Размер шрифта
-
+

День длиною в 10 лет. Роман-мозаика. Часть 1 - стр. 2

После прочтения книги в голову пришла ещё одна любопытная мысль. Мне едва ли по силам будет объяснить её. Но постараюсь кратко. Жизнь свободных людей невероятно отличается от жизни людей, вольно или невольно ограниченных в своей свободе. Вроде бы и живём в одно время, в одном месте, при одной и той же власти и т. д. Жизнь отличается, и в то же время похожа для этих групп людей ровно настолько, насколько схожи характеристики двух параллельных линий. Зеки и свободные живут в одно и то же время, но в разных информационных полях. Например, улучшилось питание, перестали закрывать в клетки, не стали бить дубинками-шокерами на вахте – в общем, любые улучшения – и для зеков это великий прогресс. Установили таксофонный аппарат, придумали видеопереговоры – это прорыв, прогресс для заключённых (если, например, взять во внимание, что ещё во второй половине 90-х в некоторых исправительных учреждениях люди недоедали и были бы рады даже четвертинке той похлёбки, которую дают заключённым теперь!) Для осуждённых это невероятная гуманизация!
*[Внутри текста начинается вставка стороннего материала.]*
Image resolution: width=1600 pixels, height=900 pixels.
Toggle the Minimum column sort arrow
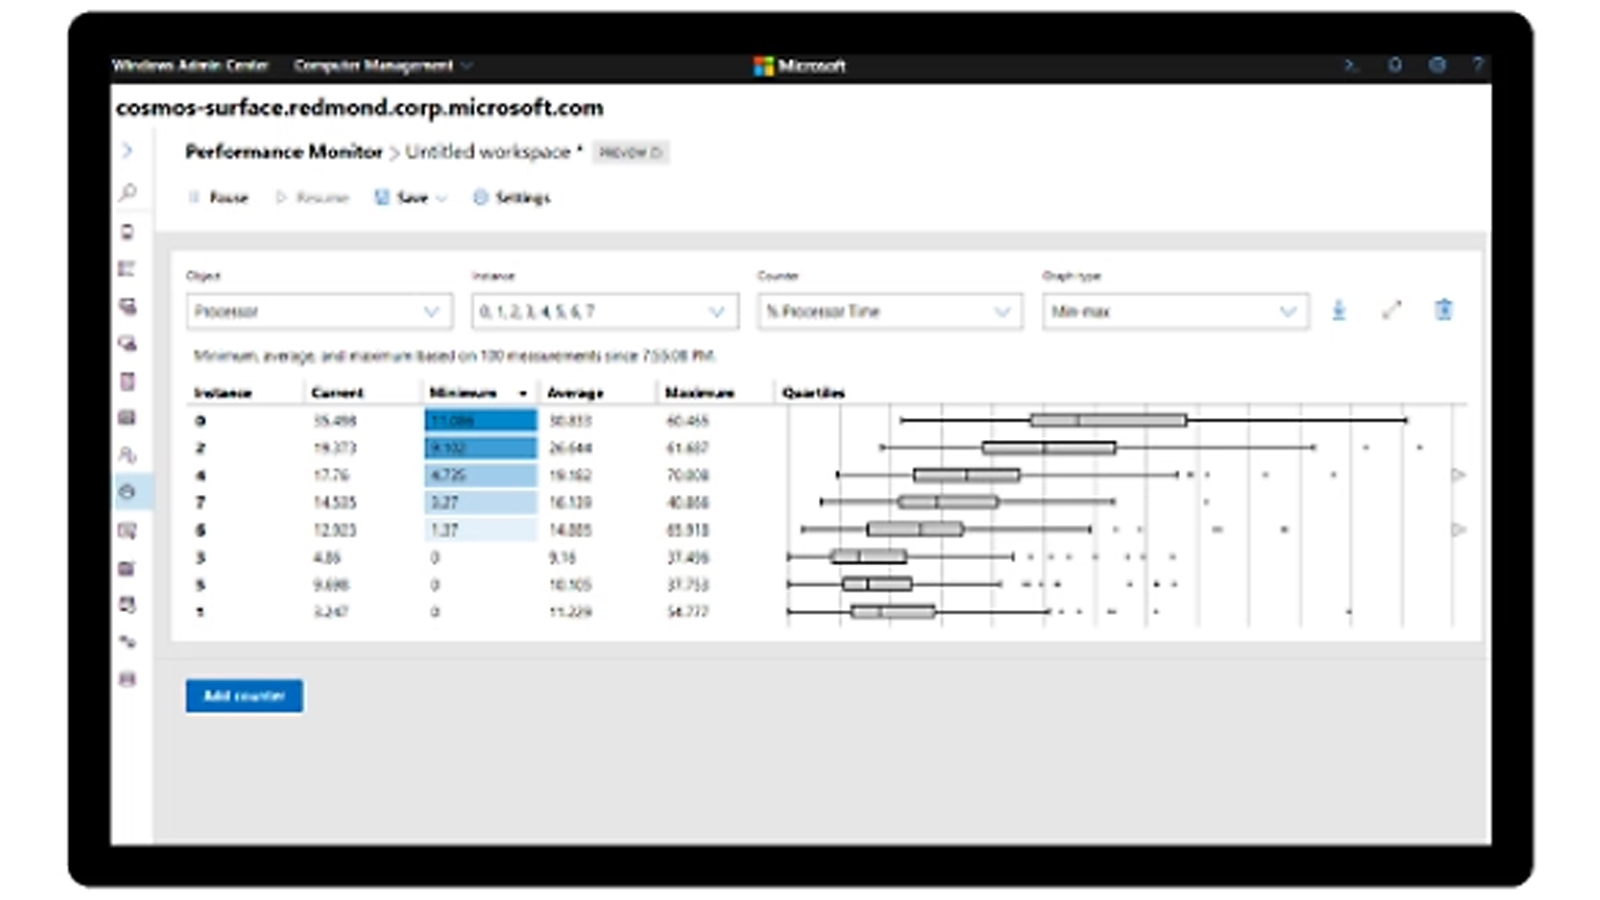523,392
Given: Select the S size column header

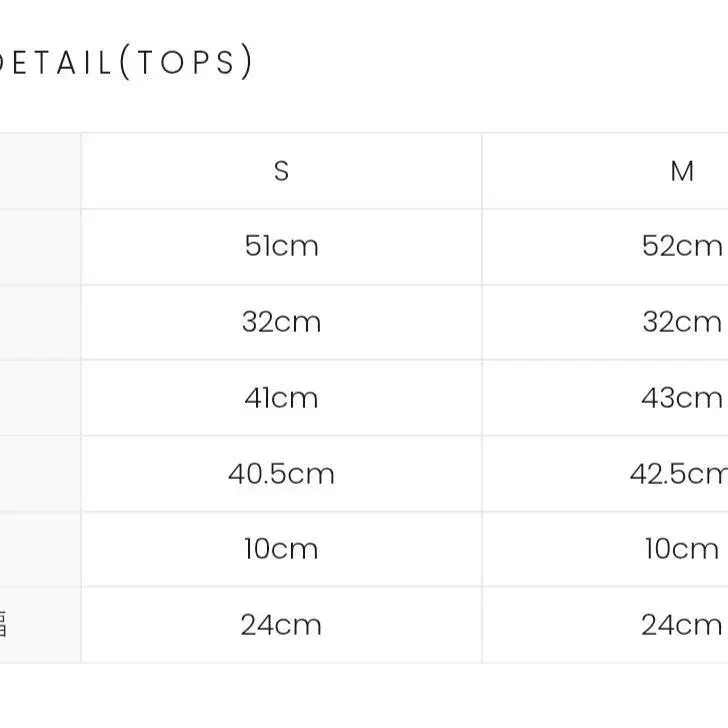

В то же самое время на свободе прогресс тем более не стоял на месте. Но шёл он вперёд иными темпами (естественно, быстрее) и вроде бы параллельно, но всё-таки иначе. Получается кошмарный разрыв между этими «мирами». То, что для «одного мира» естественно, и, можно сказать, не имеет актуальности, для другого «мира» чуднО, необыкновенно, поразительно, потрясающе! Всё бы ничего, если бы при таких различных условиях жизни люди были бы отлучены от нормальности на короткий промежуток времени. Отлучение происходит на года! Если оступившийся провёл за решёткой больше пяти лет, то он вынужден представлять эту жизнь на свободе, судить о ней мерками пятилетней давности.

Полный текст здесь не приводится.